How to complete this task:
Please retype, character for character, the portion of the entries below that runs from the line containing "Click the 13 / 17 temperature for mar. 22" to the last line.

Supplied entries:
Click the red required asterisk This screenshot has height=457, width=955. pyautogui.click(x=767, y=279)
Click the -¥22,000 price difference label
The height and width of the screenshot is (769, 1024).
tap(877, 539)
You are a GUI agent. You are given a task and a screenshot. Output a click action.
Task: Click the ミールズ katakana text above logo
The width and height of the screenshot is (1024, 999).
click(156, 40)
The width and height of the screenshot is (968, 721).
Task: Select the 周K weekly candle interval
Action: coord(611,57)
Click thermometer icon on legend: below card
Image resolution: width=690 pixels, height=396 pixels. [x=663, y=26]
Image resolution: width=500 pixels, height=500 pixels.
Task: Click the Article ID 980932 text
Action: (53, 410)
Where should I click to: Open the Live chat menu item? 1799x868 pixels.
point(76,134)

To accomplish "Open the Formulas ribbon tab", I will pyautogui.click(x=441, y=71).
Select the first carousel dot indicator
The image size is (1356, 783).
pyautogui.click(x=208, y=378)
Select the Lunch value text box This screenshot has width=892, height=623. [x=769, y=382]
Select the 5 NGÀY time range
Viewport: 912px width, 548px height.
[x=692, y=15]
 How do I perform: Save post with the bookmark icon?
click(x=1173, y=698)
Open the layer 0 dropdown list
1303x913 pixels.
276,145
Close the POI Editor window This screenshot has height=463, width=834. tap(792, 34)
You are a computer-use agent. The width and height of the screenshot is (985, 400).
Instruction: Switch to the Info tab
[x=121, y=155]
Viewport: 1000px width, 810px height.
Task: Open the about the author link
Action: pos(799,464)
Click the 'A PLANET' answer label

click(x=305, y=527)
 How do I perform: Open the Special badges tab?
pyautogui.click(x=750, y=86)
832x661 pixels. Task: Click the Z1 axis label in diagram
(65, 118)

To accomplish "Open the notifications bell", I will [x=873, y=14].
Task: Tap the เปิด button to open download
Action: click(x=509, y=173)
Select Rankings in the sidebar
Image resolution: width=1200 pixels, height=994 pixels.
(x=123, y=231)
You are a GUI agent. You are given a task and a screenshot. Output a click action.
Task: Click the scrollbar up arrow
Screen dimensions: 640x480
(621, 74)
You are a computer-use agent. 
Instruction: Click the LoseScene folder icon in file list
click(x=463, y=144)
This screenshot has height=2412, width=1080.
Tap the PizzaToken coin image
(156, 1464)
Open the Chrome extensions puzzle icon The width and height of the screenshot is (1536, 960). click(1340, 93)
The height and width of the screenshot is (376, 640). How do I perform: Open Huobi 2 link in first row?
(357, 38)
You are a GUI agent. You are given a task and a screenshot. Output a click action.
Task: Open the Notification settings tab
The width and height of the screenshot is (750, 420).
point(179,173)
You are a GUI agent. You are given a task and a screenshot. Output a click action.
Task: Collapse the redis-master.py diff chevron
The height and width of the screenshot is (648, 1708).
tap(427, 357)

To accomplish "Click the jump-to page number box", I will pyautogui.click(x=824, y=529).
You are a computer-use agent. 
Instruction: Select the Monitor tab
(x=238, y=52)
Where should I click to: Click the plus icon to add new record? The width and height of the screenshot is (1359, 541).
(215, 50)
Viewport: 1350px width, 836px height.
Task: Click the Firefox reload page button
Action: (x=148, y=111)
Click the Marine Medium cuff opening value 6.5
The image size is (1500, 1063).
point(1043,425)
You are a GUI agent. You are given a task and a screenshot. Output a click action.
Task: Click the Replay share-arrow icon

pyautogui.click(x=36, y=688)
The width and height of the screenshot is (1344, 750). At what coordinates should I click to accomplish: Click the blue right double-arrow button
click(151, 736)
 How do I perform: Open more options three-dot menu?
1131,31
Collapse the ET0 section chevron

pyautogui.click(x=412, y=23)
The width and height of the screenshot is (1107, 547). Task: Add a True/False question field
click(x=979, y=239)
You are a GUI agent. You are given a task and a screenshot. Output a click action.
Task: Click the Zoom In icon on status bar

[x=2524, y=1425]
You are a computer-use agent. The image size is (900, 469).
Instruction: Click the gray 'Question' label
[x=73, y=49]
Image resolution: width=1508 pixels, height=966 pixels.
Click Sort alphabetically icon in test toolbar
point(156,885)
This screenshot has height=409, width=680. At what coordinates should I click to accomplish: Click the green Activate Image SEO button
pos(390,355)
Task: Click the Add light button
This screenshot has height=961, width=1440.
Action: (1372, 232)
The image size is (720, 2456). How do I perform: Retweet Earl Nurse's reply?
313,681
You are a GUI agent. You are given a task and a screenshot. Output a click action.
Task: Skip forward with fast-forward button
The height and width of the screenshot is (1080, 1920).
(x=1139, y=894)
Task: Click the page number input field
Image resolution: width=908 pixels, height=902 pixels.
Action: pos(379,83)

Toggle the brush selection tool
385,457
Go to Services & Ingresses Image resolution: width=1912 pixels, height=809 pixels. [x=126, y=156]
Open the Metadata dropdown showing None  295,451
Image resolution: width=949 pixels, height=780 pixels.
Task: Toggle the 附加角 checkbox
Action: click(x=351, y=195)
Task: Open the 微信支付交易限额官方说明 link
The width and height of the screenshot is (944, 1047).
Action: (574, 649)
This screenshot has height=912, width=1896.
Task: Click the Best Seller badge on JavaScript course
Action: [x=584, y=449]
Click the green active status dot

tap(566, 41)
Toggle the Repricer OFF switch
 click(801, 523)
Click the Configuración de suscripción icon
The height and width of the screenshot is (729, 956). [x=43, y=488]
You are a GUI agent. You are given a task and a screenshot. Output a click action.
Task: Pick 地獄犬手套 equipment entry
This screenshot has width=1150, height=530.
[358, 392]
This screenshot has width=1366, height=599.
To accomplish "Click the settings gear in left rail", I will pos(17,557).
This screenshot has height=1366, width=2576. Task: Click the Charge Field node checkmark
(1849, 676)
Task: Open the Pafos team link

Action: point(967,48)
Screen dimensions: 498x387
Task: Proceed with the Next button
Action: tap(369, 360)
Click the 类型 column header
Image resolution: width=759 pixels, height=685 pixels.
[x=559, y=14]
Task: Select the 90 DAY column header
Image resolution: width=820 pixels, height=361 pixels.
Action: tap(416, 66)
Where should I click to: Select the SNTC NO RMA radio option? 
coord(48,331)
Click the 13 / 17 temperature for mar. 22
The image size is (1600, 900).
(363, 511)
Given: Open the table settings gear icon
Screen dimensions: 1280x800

Answer below:
Click the 13 / 17 temperature for mar. 22
The image size is (1600, 900).
(363, 511)
Given: Open the table settings gear icon
Screen dimensions: 1280x800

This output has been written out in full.